Perkins’s discouraging, experience-based conclusions are sobering. However, I believe the internet-linked world can awaken local responses that will demand a transition to a new human ecology: one that can achieve a positive future on a sustainable resource base. This awakening will come from human networking, necessitating government action and corporate accountability.

Vermont-birthed has been able to accomplish this sort of awakening in recent years, increasing awareness of damaging fossil fuel emissions in thousands of communities. The Slow Food movement has successfully challenged the petroleum-dependent industrial food system by stimulating interest in regional food systems. By transforming sectors of our economy that we rely on for life’s necessities—including food and energy systems—we can break the corporatocracy’s economic and political shackles.

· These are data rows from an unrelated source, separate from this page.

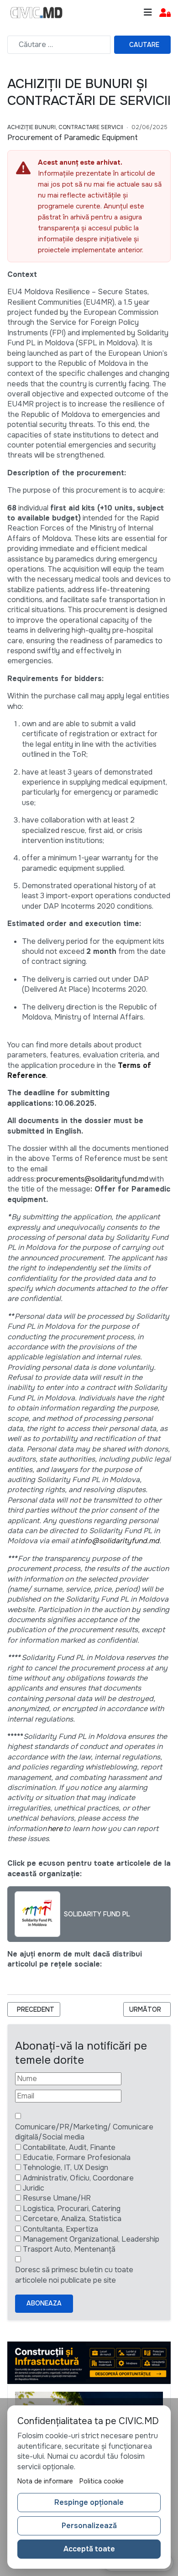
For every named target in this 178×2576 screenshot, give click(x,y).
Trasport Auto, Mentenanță (69, 2249)
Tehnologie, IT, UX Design (65, 2167)
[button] (165, 13)
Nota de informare (45, 2481)
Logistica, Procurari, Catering (71, 2208)
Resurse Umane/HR (57, 2198)
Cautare (144, 45)
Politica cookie (101, 2481)
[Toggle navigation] (148, 12)
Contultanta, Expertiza (60, 2229)
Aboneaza (44, 2303)
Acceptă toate (89, 2549)
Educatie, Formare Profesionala (77, 2157)
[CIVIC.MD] (36, 12)
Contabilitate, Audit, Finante (69, 2147)
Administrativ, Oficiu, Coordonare (78, 2178)
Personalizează (89, 2525)
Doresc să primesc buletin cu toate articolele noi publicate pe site (74, 2275)
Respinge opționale (89, 2502)
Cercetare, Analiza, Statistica (72, 2218)
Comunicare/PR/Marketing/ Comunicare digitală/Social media (84, 2132)
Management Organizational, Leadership (91, 2239)
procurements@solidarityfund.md (92, 1179)
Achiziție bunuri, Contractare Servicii (65, 127)
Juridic (33, 2188)
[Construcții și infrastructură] (89, 2362)
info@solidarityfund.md (119, 1541)
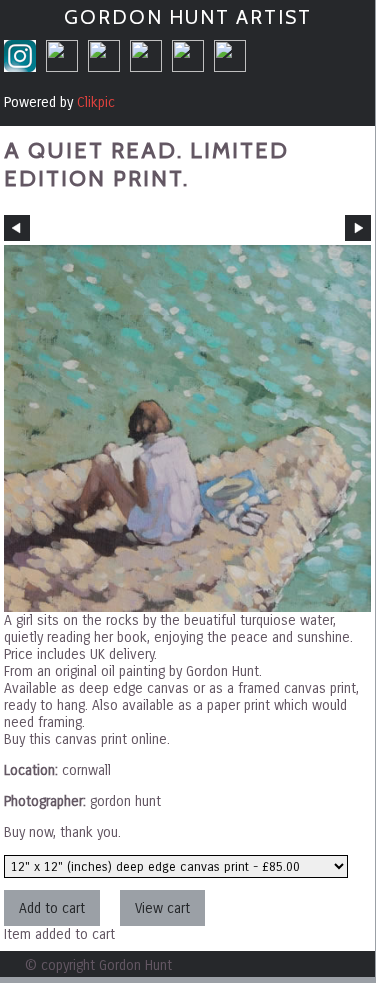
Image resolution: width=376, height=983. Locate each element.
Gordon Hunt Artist (188, 17)
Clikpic (96, 102)
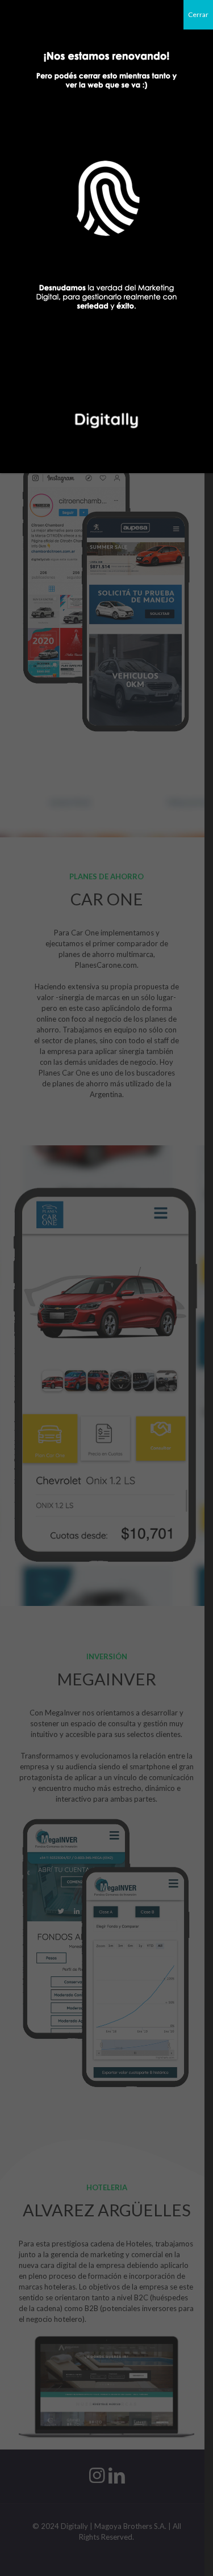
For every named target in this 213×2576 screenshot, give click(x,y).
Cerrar (198, 14)
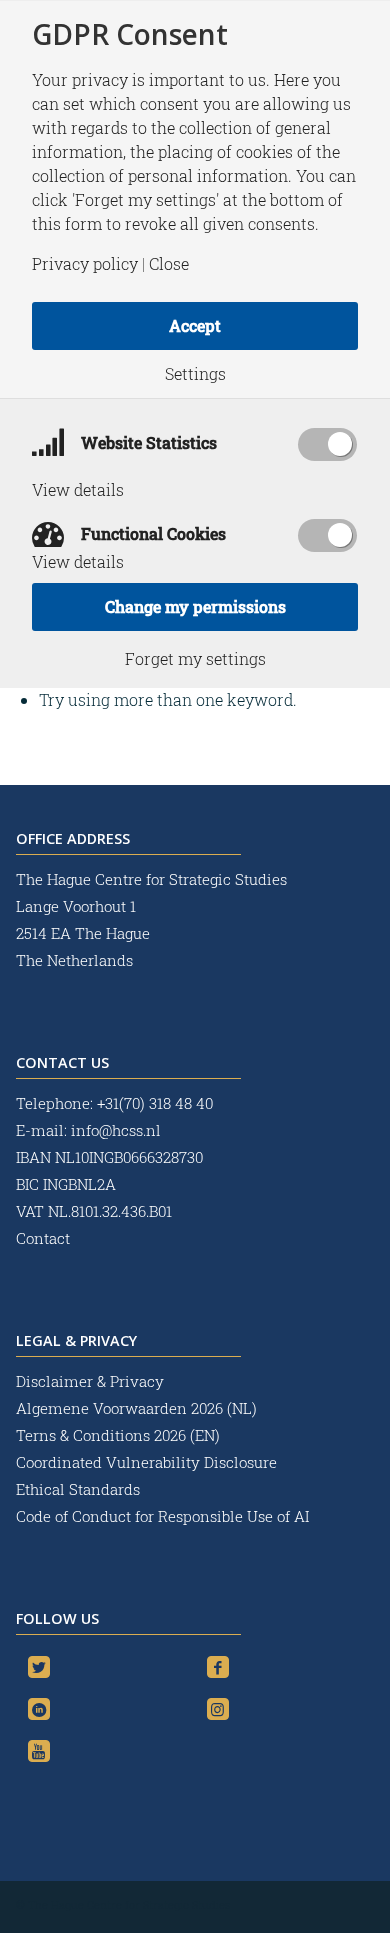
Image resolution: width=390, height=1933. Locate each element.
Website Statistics (147, 442)
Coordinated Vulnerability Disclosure (146, 1462)
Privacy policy (85, 264)
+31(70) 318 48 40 (155, 1103)
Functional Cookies (151, 533)
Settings (195, 374)
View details (78, 490)
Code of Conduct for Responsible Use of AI (162, 1516)
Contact (43, 1238)
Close (169, 264)
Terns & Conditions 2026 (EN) (120, 1435)
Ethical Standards (78, 1489)
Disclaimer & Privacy (90, 1381)
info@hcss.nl (116, 1130)
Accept (195, 325)
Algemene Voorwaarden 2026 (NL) (138, 1408)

For 35 years, I’ve focused my interest and attention on harnessing the potential in our food system: how to shift from industrial to smaller-scale production through home gardens and local farms; how to move from generating waste to converting waste into resources through ubiquitous composting; and how to reclaim and restore once-fertile lands so they can again be vital community assets. More recently, realizing the food system contributes up to one third of greenhouses gas emissions, I’ve been inspired to impact climate change…through working to develop a more sustainable, decentralized energy system.

It’s now clear to me that the path to the most resilient local economies—economies that are less fossil fuel dependent and create less greenhouse gas emissions— will be achieved by pioneering new sustainable food and energy solutions. These solutions will result from millions of inspired actions and enterprises taking root in neighborhoods, communities and regions across America.